Historical Context/历史背景/歷史背景

Pursuing Modernity

Despite the unwelcome messages the U.S. sent, some upper-class Chinese parents insisted their children receive an American education. Many of them sent several children to the U.S. One family (Tsai Shou Kie’s) had so many Phillips Academy alumni that Stearns jokingly called it “Andover Colony.”[1] These parents were well educated themselves and held high hopes for their children. Some parents such as Tsai Shou Kie and Tsai Tingkan were graduates of the Chinese Educational Mission to the U.S. Some parents were high-ranking government officials, such as Admiral Tu, the commander in chief of Chinese navy, whose employee was a Phillips Academy alumnus. They heard of Andover and wanted their children to acquaint themselves with “Western ideas and ideals” and “learn the real American democracy and the fine points of American culture.”[2] Some parents, such as Sun Chunying, were rich businessmen and had deep ties with American missionaries in China.

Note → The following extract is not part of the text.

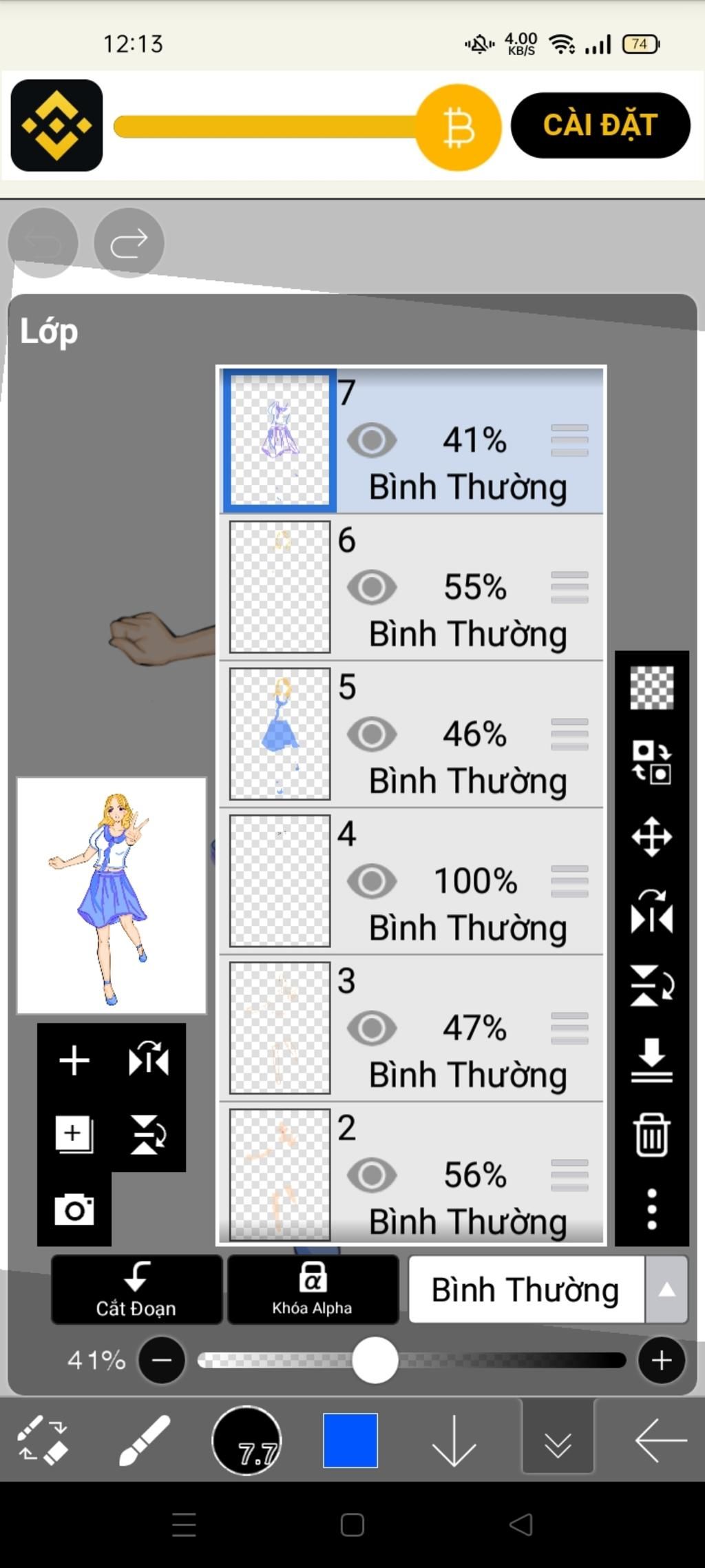Toggle the eye icon on layer 3
This screenshot has height=1568, width=705.
point(372,1028)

He wanted his children to “be so trained and so educated as those best American Citizens that you turned out in the States” and he saw Christianity as the key point behind this excellence.[3] He wanted his children to be Christians and asked Stearns to put his children in good Christian families.

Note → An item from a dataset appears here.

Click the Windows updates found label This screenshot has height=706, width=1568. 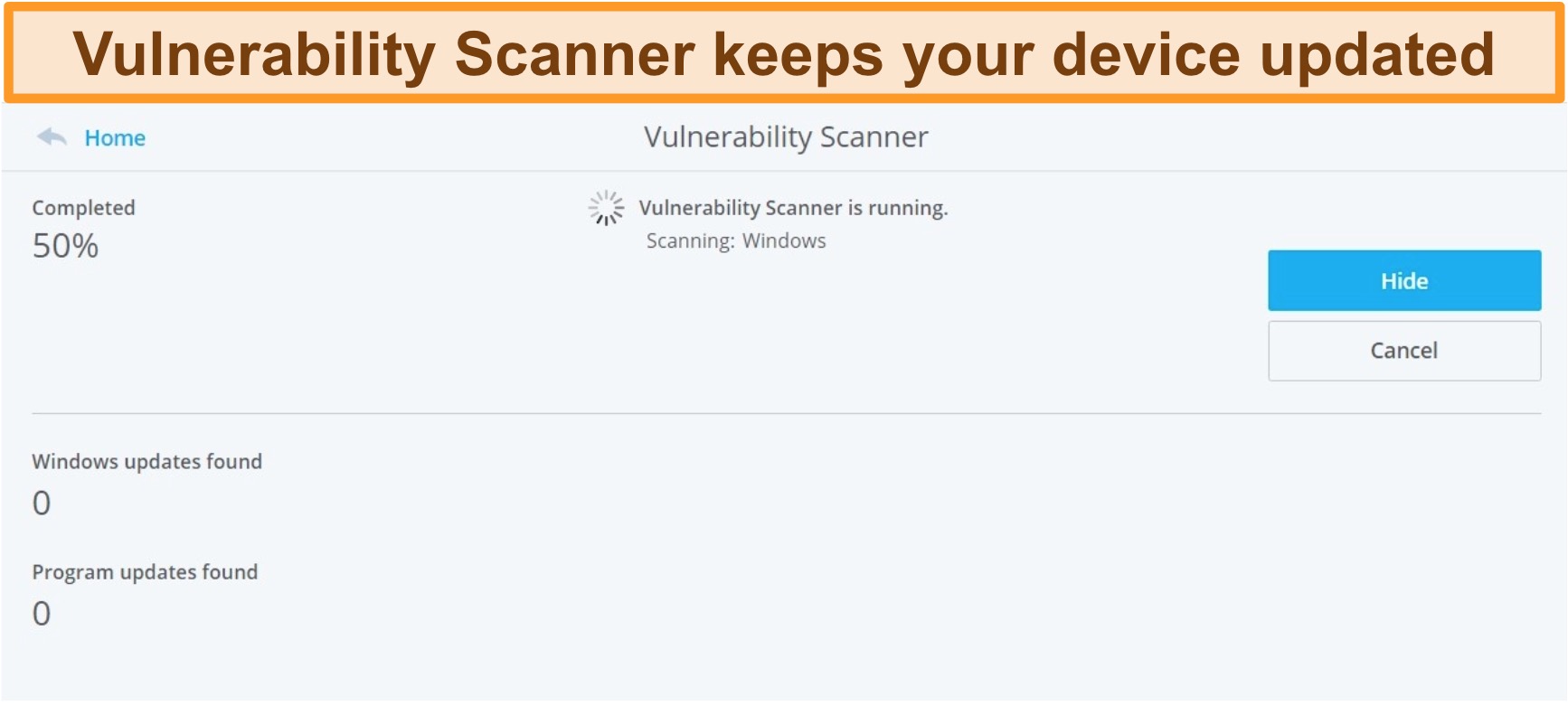[x=147, y=462]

Modernization for the Chinese was not a natural and easy development but a turbulent and sometimes baffling process. Compared with Mao Zedong, Chang Kai-shek and Deng Xiaoping who dominated Chinese politics in the twentieth century, these early Chinese students played no less significant roles in moving the country forward. They might be less well-known than these political figures, but they in their positions, helped to educate Chinese mass, built Chinese industries, and fought for China’s interests on the world stage. Motivated by nationalism, they studied not only for personal and familial ambition, but also, importantly, they studied for their country’s future.

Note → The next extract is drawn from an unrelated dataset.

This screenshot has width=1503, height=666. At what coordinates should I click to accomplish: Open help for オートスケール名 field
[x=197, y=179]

MIT Chinese Students' Club, 1923

The Chinese Students' Club at MIT, 1923 (source: China Comes To MIT)

the 18th Annual Conference of the Chinese Students' Alliance, Eastern Section, Ithaca, New York, September 7-14, 1921.

The 18th annual conference of the Chinese Students' Alliance, Eastern Section, Ithaca, New York, September 7-14, 1921. "Technology" is MIT (source: China Comes To MIT)

Aerials of Campus 1928

Phillips Academy campus 1928

For many Chinese, including those coming to Andover, modernization was, first of all, technology. The constant defeat by industrial powers etched bitterness in the Chinese mind. Therefore, most of the early Chinese students chose technology and science as their majors. The Chinese students of Andover mostly worked in scientific departments and majored in technology in college. A Chinese student in 1910 explained the reasons why the Chinese came to the U.S.:

"The key to England’s success lies in commerce. The key to America’s lies in industrialization. . . America owes its prosperity to the vastness of its territory and abundance of its resources. China’s condition resembles that of America and differs from that of England. America relies on technology to cultivate its rich natural resources, therefore she has the most advanced manufacturing. [This is why] the majority of us Chinese students have come to America. [This is why] most of us in America are studying engineering and other subjects of shixue [practical subjects].”[4]


[1] https://chinesestudents.andover.edu/items/show/2045

[2] https://chinesestudents.andover.edu/items/show/536

[3] https://chinesestudents.andover.edu/items/show/2843

[4] Weili Ye, Seeking modernity in China’s name, p.55.